Ben Brewer, Deseret News
OGDEN — Speaking a few words in Portuguese, including the words that translated meant "for hope," Robbie Parker released a flying lantern representing his daughter into the dark sky.
What followed from Parker, his family and a large crowd that had gathered to support them were applause, hugs, tears and the playing of "Amazing Grace" on bagpipes.
An estimated 1,000 people gathered Thursday at Ben Lomond High School to both mourn and celebrate the lives of 26 students and teachers tragically killed at Sandy Hook Elementary in Newtown, Conn., including Parker's 6-year-old daughter, Emilie, a native of Ogden.
Standing at the 50 yard line of the high school football field, the public memorial service ended with members of the community selected release flying lanterns one by one into the air.
Before each lantern was released, the name of one of the teachers or students killed was read aloud, along with a sentence or two about them. Some choked up as they read and could barely finish reading the card.

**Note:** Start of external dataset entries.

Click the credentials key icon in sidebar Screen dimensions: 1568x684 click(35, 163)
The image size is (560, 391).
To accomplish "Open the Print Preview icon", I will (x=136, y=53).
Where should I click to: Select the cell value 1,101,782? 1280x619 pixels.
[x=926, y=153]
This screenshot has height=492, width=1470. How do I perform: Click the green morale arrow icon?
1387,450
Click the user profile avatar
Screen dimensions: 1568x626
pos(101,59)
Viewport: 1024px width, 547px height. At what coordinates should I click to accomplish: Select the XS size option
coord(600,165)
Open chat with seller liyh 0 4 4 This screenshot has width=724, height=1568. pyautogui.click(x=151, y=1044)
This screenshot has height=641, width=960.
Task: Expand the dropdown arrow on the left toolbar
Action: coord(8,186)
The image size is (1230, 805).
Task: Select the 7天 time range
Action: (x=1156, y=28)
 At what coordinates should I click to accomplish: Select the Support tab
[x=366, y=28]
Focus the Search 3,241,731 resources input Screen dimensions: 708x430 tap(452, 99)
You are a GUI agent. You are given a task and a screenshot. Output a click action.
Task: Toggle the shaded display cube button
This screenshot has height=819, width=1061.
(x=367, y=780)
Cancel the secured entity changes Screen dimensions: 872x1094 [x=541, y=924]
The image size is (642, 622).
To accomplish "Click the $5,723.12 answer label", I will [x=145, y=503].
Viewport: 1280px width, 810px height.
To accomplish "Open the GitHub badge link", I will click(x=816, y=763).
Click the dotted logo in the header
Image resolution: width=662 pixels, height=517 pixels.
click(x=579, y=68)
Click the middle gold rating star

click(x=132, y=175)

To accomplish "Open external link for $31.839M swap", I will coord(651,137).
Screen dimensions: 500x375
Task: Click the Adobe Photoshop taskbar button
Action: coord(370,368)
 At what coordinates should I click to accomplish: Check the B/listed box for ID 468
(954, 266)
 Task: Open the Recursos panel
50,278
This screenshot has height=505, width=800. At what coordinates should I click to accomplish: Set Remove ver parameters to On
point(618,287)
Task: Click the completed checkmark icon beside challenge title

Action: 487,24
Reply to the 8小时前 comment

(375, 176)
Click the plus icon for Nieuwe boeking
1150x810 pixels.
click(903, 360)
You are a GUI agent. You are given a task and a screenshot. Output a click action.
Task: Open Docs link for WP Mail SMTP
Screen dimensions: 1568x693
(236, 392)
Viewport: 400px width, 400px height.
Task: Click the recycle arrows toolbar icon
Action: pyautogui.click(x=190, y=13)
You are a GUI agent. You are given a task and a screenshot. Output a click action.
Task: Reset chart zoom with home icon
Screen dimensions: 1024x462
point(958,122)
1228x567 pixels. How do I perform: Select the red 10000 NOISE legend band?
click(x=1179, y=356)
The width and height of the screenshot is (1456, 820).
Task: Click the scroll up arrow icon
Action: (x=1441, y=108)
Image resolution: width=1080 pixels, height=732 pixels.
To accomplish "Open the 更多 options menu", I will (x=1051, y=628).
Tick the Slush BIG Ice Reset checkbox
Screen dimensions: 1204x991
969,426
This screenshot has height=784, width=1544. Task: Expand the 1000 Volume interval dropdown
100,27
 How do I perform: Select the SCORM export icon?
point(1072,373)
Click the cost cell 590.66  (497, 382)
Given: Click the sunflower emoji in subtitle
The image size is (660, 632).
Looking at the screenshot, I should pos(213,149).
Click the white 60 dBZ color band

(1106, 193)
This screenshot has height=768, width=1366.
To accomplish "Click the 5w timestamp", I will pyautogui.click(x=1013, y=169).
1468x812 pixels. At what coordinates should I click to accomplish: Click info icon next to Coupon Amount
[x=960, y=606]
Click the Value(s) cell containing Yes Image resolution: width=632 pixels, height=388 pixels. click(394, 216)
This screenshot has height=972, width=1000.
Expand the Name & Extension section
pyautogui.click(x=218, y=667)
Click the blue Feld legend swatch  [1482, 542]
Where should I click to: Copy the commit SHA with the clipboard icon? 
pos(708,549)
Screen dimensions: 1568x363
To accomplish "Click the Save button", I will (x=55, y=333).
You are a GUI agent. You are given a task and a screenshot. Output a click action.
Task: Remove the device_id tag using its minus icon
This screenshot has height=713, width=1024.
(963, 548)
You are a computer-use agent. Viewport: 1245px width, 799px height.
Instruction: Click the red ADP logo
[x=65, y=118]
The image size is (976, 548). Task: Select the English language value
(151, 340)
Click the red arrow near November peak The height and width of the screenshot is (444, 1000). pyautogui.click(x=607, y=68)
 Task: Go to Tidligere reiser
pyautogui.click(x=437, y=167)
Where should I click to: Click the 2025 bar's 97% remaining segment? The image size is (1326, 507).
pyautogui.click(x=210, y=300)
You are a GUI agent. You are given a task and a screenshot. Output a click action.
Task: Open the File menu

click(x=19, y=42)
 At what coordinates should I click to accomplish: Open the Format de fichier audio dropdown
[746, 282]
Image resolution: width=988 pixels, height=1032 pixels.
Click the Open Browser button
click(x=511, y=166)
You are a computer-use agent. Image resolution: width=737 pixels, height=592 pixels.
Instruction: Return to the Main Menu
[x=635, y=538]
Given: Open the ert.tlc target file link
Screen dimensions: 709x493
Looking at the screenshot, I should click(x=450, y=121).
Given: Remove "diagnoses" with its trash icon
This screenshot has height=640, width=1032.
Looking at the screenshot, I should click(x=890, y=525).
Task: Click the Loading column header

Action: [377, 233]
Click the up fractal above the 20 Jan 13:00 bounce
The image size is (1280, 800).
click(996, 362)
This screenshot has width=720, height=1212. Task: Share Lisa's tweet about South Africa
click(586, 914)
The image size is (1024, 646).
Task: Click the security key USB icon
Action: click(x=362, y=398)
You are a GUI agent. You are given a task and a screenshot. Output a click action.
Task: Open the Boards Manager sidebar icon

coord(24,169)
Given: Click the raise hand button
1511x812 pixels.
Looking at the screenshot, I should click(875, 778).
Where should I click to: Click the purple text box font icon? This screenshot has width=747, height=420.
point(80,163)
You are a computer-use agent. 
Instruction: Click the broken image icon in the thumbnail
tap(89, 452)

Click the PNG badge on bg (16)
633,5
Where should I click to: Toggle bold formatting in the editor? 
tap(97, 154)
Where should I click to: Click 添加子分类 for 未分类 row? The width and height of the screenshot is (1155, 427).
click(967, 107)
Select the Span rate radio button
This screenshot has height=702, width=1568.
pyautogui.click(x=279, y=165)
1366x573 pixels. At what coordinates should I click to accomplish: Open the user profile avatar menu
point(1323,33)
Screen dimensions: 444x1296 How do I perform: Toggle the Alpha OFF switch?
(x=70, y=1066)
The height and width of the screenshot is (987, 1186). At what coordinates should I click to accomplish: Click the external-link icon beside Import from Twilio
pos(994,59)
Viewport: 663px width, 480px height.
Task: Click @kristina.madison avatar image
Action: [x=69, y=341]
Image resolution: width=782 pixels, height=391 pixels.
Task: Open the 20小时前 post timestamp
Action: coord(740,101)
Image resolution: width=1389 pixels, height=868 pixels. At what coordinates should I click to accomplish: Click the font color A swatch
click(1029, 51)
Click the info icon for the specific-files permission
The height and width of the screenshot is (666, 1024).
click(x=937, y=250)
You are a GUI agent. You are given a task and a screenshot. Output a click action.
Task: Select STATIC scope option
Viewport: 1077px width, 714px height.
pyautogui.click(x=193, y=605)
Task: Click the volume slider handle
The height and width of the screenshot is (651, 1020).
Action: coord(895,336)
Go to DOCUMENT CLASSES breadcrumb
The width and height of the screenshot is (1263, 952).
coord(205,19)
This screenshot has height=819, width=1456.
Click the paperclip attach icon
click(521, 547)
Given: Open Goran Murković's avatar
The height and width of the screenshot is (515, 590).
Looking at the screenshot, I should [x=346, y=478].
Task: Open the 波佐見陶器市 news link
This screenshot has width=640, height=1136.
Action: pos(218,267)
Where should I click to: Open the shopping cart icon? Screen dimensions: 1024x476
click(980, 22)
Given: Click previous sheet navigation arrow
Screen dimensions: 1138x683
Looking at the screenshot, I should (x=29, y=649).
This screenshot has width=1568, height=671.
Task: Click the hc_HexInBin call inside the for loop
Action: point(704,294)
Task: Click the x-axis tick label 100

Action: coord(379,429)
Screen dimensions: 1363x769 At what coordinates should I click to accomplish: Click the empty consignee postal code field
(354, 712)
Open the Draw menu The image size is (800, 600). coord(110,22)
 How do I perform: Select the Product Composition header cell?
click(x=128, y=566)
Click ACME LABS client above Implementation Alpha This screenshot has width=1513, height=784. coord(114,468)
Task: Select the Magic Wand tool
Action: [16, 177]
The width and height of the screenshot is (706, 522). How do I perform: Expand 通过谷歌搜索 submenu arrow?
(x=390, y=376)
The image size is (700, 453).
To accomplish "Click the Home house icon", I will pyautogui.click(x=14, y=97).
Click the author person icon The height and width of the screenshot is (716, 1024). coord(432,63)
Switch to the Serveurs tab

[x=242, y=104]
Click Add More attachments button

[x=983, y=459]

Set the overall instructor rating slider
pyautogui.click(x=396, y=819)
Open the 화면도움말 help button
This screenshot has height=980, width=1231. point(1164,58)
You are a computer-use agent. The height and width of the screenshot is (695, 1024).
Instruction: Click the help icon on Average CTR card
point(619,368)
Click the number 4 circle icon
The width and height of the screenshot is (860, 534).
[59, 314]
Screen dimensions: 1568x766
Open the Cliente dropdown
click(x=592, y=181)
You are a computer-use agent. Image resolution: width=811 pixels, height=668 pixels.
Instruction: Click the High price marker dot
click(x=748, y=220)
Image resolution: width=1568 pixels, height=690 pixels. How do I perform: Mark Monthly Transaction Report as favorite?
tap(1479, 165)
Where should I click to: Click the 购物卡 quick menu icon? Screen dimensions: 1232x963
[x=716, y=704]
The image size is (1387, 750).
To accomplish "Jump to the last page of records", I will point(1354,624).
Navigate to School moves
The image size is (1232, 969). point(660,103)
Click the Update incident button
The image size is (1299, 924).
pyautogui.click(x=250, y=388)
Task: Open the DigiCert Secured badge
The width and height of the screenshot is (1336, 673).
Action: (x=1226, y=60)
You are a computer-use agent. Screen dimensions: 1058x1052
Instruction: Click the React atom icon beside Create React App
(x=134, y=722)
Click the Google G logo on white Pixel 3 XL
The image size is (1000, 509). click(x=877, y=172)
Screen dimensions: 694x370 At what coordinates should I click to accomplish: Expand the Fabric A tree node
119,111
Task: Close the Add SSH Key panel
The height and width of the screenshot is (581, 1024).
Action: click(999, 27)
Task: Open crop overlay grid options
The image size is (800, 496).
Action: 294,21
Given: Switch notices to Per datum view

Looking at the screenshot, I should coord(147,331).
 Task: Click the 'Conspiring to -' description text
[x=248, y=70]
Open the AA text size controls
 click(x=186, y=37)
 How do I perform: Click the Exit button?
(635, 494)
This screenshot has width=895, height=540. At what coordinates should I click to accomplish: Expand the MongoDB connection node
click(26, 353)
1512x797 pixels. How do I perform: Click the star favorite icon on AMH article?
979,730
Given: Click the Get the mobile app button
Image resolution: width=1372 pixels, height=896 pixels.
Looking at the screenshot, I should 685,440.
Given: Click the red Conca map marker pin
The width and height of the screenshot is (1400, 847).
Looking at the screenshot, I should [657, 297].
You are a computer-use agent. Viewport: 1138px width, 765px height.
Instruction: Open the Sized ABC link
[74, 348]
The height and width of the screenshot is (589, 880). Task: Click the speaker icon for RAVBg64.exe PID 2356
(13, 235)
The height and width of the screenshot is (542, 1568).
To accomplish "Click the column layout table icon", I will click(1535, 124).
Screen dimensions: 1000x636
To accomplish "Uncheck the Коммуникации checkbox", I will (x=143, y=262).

At the end of the line was Robbie Parker, who read the name of his daughter.
The release of the lanterns capped off an hourlong memorial service during which an emotional Parker showed tears, gratitude and at times humor to try and help cope with the unimaginable tragedy his family has faced.
"This sucks. There's no reason for us to be here tonight," were Parker's opening words to the crowd that gathered inside the school's atrium.
But at the same time, Parker also said he was "so thankful for everybody that's here."
Robbie and Alissa Parker met at and graduated from Ben Lomond. For the past several years, they had been moving to different states and recently had found a home in Newtown.
Robbie Parker said Thursday that coming home and seeing the streets of Ogden lined with pink ribbons — Emilie's favorite color — and green and white ribbons — Sandy Hook's school colors — was overwhelming.
"It really made us feel like we were getting a big hug from everybody," he said. "With how crazy everything was back in Connecticut, I can't even begin to explain to help you guys understand what it was like."
Parker said he had been asked a lot lately how he was doing. "In my opinion, you need to come up with an alternate way to greet somebody," he joked.
But he said he understood the pain people were feeling for his family was real and deep.
"At times we felt like we were mourning inside of a glass house because there was so much attention on the situation," he said. "Then, as we come here and start to see and feel all your love, we know everyone is deeply concerned, and we know it's from a pure place."
Parker said he recently drove past the first house he and his wife Alissa lived in on 23rd Street — the house where they lived with Emilie. He remembered their first Christmas, how they were so broke that year they could only afford homemade gifts, and how he badly attempted to knit a scarf and hat.
Emilie would take walks with her father along the parkway in Ogden, but they would never get far because she had to stop and pick every flower she saw, he said. He recalled how his daughter loved to pick flowers — all flowers, no matter whose yard they were in.
Parker said he finally told his daughter she could pick all the dandelions she wanted, but she had to ask for permission to pick any other flowers.
Brady Cottle, Emilie's uncle, shared favorite memories Emilie's cousins had of the girl with the long golden hair. They ranged from being the best hiker, to teaching a cousin how to draw, to cooking stinky desserts, to dancing and collecting caterpillars.
"Remember not what was lost but what was resonated from her," Cottle said.